SINT MAARTEN/THE NETHERLANDS – The national lockdown has still not made a serious impact on the levels of coronavirus infection after three weeks, despite a 16.2% drop in the number of positive tests, latest weekly figures show.
The fall in recorded cases was largely the result of fewer tests being carried out, with 56,440 people testing positive in the week to January 5 compared to 67,388 the week before, according to the public health agency RIVM.
However, the proportion of positive tests increased from 13.0% to 13.7%. Prime minister Mark Rutte acknowledged during Tuesday’s debate on the government’s pandemic strategy that the chances of being able to ease the lockdown on January 19 were receding.
‘If you look at the current infection numbers it doesn’t look very hopeful,’ he said. A more positive indicator was the number of hospital admissions during the week, which was down by 9.5% at 1,713.
However, the total number of patients in hospital is still at its highest level since the spring at more than 2,800, a quarter of whom are in intensive care. Intensive care admissions went up by 10.5% to 334 last week, while the number of deaths recorded also increased from 583 to 621, a rise of 13.7%.
Tuesday’s daily figures showed a continuing downward trend, with 6,412 positive cases in the previous 24 hours, bringing the seven-day average down to just over 8,000.

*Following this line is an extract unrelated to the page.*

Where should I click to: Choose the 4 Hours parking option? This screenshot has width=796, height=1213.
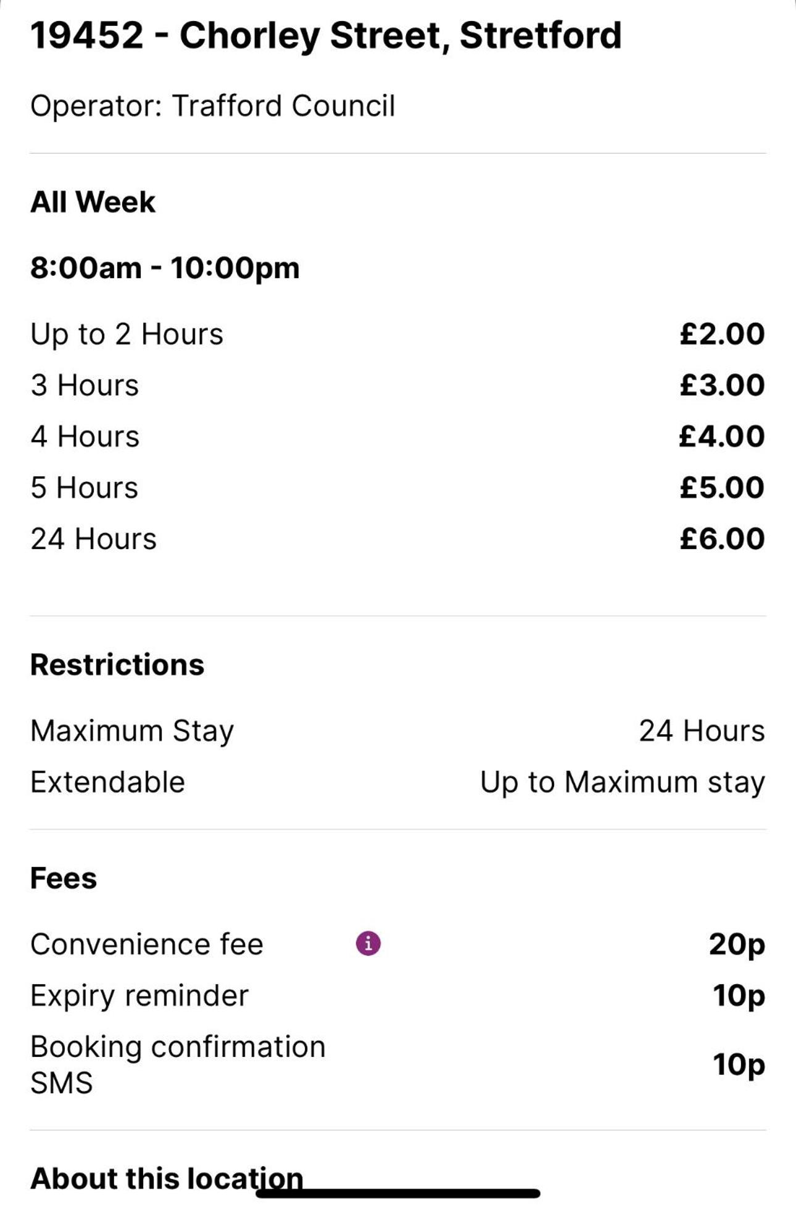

The reproductive number R dropped to 0.91 on December 18, according to the RIVM’s latest calculations, indicating the virus was in decline at that point. A figure of 0.91 means that on average 100 infected people will pass the virus on to 91 others.
The infection rate in children has fallen dramatically since schools were closed on December 16. In the week of December 20 teenagers had the highest positive test rate of any age group, with 725 infections per 100,000 people.

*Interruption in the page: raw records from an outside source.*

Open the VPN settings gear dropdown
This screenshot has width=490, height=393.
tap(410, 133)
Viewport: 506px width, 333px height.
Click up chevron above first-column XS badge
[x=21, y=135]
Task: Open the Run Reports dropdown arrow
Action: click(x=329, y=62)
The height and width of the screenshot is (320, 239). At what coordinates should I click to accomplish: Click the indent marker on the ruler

In the most recent figures that proportion has more than halved to 321, the second lowest figure excluding under-13s. Among the 25 health board regions the highest concentration of infections was in Twente, where 510 in every 100,000 residents tested positive in the last seven days.
Rotterdam-Rijnmond, which had the highest levels in September, now has the lowest rate of 214 positive tests per 100,000 people.